Ia menjelaskan, sebenarnya Muslim Uighur berasal dari rumpun Turkistan Timur yang kemudian dijajah oleh China. Lalu, dengan misi untuk membumihanguskan masyarakat Muslim Uighur, Pemerintah China mengganti nama menjadi Xinjiang.
"Peradaban Muslim Uighur dalam Islam amatlah besar dengan sumber daya alam yang melimpah ruah baik di atas tanah maupun di bawah tanah seperti kapas, gandum, kayu, dan sebagainya," kata Seyit menggunakan Bahasa Turki yang diterjemahkan oleh Ridwan selaku penerjemah Bahasa Turki-Indonesia dalam Talkshow bersama Radio Dakta, Ahad (1/12).
Bahkan, lanjutnya, kebutuhan Pemerintah China sebagian besar dipasok dari tanah Turkistan Timur yang saat ini menjadi daerah otonom Xinjiang.
Politik Dua Wajah China
Ia menegaskan, jangan sampai umat Islam terkelabui dengan politik dua wajah Pemerintahan China. Karena mereka menerapkan politik kebohongan dimana, pada satu sisi mereka membela kaum muslim yang ada di Palestina secara zahirnya.

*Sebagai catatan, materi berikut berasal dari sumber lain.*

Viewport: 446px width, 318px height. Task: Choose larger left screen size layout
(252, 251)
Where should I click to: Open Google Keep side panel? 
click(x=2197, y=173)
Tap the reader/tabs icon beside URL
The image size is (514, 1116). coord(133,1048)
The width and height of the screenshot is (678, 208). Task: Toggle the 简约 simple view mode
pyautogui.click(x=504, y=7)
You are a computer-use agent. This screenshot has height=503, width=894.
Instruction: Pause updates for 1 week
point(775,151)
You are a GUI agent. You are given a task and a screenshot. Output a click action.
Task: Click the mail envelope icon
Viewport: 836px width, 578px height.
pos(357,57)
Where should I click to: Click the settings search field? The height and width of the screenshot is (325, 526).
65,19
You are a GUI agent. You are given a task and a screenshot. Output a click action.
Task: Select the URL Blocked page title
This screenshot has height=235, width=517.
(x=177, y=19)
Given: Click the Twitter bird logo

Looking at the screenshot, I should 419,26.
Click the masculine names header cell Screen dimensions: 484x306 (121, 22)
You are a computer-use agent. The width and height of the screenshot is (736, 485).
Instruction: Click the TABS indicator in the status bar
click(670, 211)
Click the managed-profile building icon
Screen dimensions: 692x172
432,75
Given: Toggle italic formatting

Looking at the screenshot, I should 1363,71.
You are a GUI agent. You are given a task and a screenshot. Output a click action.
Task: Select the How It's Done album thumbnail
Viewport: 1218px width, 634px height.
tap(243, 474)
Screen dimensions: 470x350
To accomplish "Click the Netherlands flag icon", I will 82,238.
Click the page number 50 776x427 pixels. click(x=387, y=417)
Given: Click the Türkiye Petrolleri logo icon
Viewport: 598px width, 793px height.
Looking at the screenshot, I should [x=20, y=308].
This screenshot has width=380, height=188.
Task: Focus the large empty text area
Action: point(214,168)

Namun, di sisi lain mereka berambisi sangat tinggi untuk bisa membumihanguskan, menyiksa, dan menzolimi para Muslim Uighur yang ada di Turkistan Timur.
Dengan kondisi yang mengenaskan, Seyit mempertanyakan peran negara yang tergabung dalam Organisasi Kerjasama Islam (OKI) di kancah internasional.
Karena seharusnya, lembaga yang mewadahi negara Islam dunia ini membela hak asasi manusia, tapi justru tidak memberikan suaranya ketika Muslim Uighur pada bulan Ramadhan ataupun kesehariannya tidak mendapatkan kebebasan dalam beribadah.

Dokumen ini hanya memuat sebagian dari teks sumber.